“This is about the fact that they want to kill our charters and nothing more.”
-Magnolia CEO Caprice Young
“The sky is falling.”
-Chicken Little
As usual, the LAUSD Board spent a significant portion of their time at Tuesday’s meeting ignoring the needs of students enrolled in District schools so they could focus on charter issues. At this meeting, held at a time set aside to ensure maximum convenience for the charters, one new charter “was approved, another was allowed to expand and three others were renewed.” However, most of the focus has been on Magnolia and Celerity for the rejection of their renewal petitions and El Camino Real Charter High School (ECRCHS) for narrowly avoiding advancement in the charter revocation process.
Last year, the charter industry invested “nearly $2.3 million” in “the nation’s most expensive school board elections” to ensure that they were free from the inconvenience of oversight. While the California Charter School Association (CCSA) has stated that they “are deeply concerned that this month District staff have recommended more charter renewal [denials] and material revision denials than they have in the last five years combined”, the recommendations against Magnolia and Celerity should not have been a surprise or seen as a change in policy. In 2014, the Board voted against two other Magnolia campuses “for fiscal mismanagement and a slew of other accounting irregularities.” Celerity had two charter renewal petitions rejected last November. The Board’s interest in the “financial shenanigans” at ECRCHS is a little more surprising, especially since their charter was renewed last year with at least two Notices to Cure outstanding. However, the publicity provided by the Los Angeles Daily News investigative reports most likely made the irregularities more difficult to ignore.
The is no way that the allegations against any of these charters could be considered nit-picking. Neither the LAUSD Charter School Division (CSD) nor the Fiscal Crisis and Management Assistance Team (FCMAT) felt that Magnolia was providing all of the information that was requested of them.
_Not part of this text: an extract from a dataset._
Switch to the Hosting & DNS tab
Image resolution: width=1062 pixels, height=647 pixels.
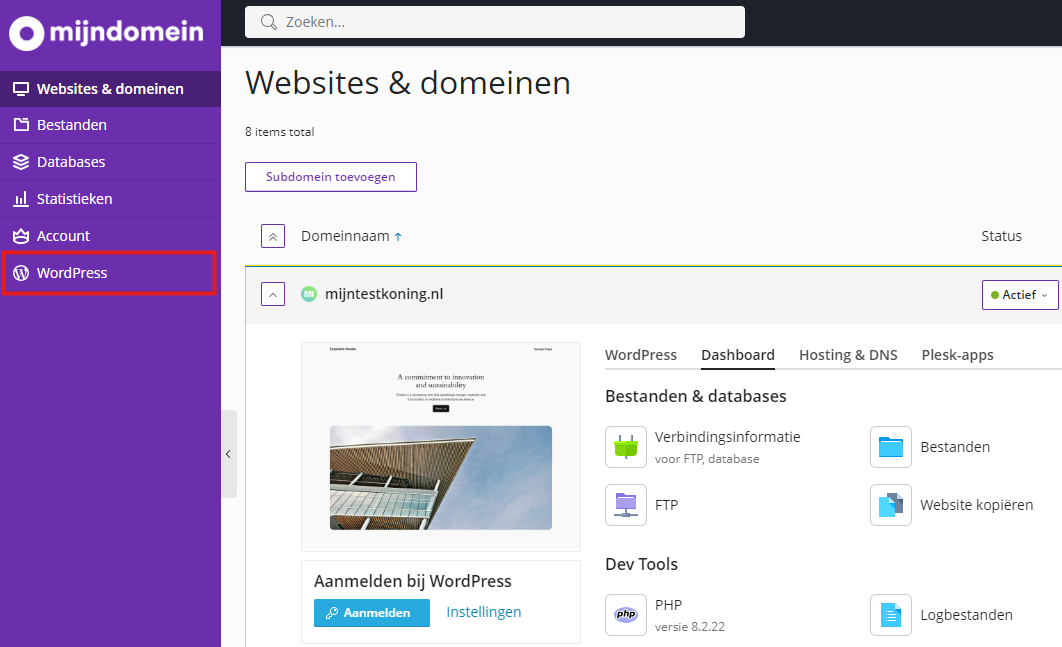(x=848, y=355)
It is important to note that Magnolia had agreed to let FCMAT audit their operations to settle a previous dispute with the LAUSD over the renewal of some of their other charters. The organization holding the charter for Celerity was accused of being a shell. According to CSD testimony at the Board meeting, the Governing Board is controlled by a third party which refuses to cooperate in any way with LAUSD’s oversight. Up until reaching a Memorandum of Understanding (MOU) with the District just prior to the meeting, ECRCHS had refused to terminate their principal after he was caught charging expensive meals, $95 bottles of wine, first class airfare and personal charges on the school’s credit card. Interestingly, the Governing Board was also accused of violating California’s Brown Act, which they appear to have done again when they appointed a team to negotiate the MOU at their meeting on Monday night even though this issue did not appear on their published agenda.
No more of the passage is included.